The system is broke. It is no better than a lottery. The Health Research Council tacitly acknowledged this last year when they introduced a lottery to their grant funding round. The lottery was for three grants of $150,000 each. These “Explorer Grants” are available again this year. The process went thus: HRC announced the grant and requested proposals; proposals were required to meet simple requirements of transformative, innovative, exploratory or unconventional, and have potential for major impact; proposals were examined by committees of senior scientists; all that met the criteria were put in a hat and three winners were drawn out.
116 grants were received, 3 were awarded (2.6%!!!). There were several committees of 4-5 senior scientists. Each committee assessed up to 30 grants. I’m told it was a couple of days work for each scientist. I’m also told that, not surprisingly given we’ve a damned good science workforce, most proposals met the criteria. WHAT A COLOSSAL WASTE OF TIME AND RESOURCES.

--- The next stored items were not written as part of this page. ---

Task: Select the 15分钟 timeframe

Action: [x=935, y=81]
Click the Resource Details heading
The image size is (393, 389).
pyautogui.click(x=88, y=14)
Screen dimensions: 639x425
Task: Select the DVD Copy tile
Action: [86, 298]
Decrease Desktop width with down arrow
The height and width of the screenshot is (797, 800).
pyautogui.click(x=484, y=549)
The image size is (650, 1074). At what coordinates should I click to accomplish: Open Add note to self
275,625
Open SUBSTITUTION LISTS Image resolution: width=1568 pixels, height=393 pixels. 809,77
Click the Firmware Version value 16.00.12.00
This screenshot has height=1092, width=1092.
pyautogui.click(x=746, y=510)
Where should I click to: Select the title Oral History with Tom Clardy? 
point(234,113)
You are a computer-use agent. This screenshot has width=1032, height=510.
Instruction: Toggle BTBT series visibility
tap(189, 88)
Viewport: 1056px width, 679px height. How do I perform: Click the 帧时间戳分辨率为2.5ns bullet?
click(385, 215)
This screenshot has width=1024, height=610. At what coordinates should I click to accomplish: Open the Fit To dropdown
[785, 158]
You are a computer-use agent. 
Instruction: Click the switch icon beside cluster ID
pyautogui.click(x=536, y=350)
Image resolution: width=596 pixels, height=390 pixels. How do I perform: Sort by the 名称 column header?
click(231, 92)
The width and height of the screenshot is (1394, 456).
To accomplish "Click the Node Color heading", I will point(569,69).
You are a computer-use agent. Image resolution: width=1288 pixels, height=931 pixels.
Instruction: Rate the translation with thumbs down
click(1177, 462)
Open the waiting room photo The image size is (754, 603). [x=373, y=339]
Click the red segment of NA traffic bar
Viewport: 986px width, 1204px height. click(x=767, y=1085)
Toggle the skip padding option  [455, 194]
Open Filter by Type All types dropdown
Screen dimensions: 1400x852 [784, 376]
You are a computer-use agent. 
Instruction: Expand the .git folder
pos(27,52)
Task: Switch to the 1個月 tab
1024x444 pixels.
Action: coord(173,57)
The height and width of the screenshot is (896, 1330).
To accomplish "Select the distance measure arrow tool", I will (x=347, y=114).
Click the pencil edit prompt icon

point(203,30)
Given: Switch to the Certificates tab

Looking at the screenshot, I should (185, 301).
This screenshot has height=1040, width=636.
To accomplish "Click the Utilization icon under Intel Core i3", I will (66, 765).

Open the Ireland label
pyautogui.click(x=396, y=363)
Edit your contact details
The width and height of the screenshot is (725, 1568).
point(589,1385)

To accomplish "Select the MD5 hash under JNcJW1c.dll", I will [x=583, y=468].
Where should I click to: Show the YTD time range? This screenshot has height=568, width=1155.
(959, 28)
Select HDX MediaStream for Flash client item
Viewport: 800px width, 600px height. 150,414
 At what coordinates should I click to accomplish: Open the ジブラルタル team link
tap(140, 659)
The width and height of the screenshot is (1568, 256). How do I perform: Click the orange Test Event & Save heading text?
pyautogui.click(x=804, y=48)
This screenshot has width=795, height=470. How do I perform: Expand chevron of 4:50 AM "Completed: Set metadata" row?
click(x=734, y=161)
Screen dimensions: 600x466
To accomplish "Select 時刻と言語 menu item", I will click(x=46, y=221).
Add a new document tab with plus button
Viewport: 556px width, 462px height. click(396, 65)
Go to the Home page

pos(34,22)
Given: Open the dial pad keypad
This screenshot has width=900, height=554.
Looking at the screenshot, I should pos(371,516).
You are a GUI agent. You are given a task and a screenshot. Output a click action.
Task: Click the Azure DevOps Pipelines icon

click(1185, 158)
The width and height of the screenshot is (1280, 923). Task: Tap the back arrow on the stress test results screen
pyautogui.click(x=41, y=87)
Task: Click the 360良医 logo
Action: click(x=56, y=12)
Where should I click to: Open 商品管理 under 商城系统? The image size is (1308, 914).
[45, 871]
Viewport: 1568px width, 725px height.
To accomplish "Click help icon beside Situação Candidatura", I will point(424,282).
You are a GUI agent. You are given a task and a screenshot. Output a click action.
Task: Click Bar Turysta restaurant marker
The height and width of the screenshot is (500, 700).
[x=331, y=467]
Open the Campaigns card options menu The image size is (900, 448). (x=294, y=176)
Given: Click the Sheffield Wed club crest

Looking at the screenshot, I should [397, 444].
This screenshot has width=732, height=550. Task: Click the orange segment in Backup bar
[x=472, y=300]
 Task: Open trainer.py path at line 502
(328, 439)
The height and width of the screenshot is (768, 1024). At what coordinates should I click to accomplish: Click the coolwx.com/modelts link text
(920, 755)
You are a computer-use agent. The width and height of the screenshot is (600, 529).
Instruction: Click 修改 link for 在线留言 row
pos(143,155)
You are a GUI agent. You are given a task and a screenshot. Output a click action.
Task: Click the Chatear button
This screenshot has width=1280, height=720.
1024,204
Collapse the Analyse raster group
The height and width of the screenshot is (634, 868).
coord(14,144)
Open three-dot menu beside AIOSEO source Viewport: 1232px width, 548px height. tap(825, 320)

Here is what should have happened: All proposals should have gone immediately into the hat. Three should have been drawn out. Each of these three should have been assessed by a couple of scientists to make sure they meet the criteria. If not, another should be drawn and assessed. This would take about a 10th of the time and would enable results to be announced months earlier.
Given that the HRC Project grants have only about a 7% success rate and that the experience of reviewers is that the vast majority of applications are worthy of funding I think a similar process of randomly drawing and then reviewing would be much more efficient and no less fair. Indeed, here is the basis of a randomised controlled trial which I may well put as a project proposal to the HRC.
Null Hypothesis: Projects assessed after random selection perform no differently to those assessed using the current methodology.
Method: Randomly divide all incoming project applications into two groups. Group 1: Current assessment methodology. Group 2: Random assessment methodology. Group 1: assess as per normal aiming to assign half the allocated budget. Group 2: Randomly draw 7% of the Group 2 applicants; assess; draw more to cover any which fail to meet fundability (only) criteria; fund all which meet this criteria in order they were drawn until half the allocated budget is used.
Outcome measures: I need to do a power calculation and think about the most appropriate measure, but this could be either a blinded assessment of final reports or a metric like difference in numbers of publications.
Let’s hope that lessons are learnt when it comes to the processes used to allocate National Science Challenges funds.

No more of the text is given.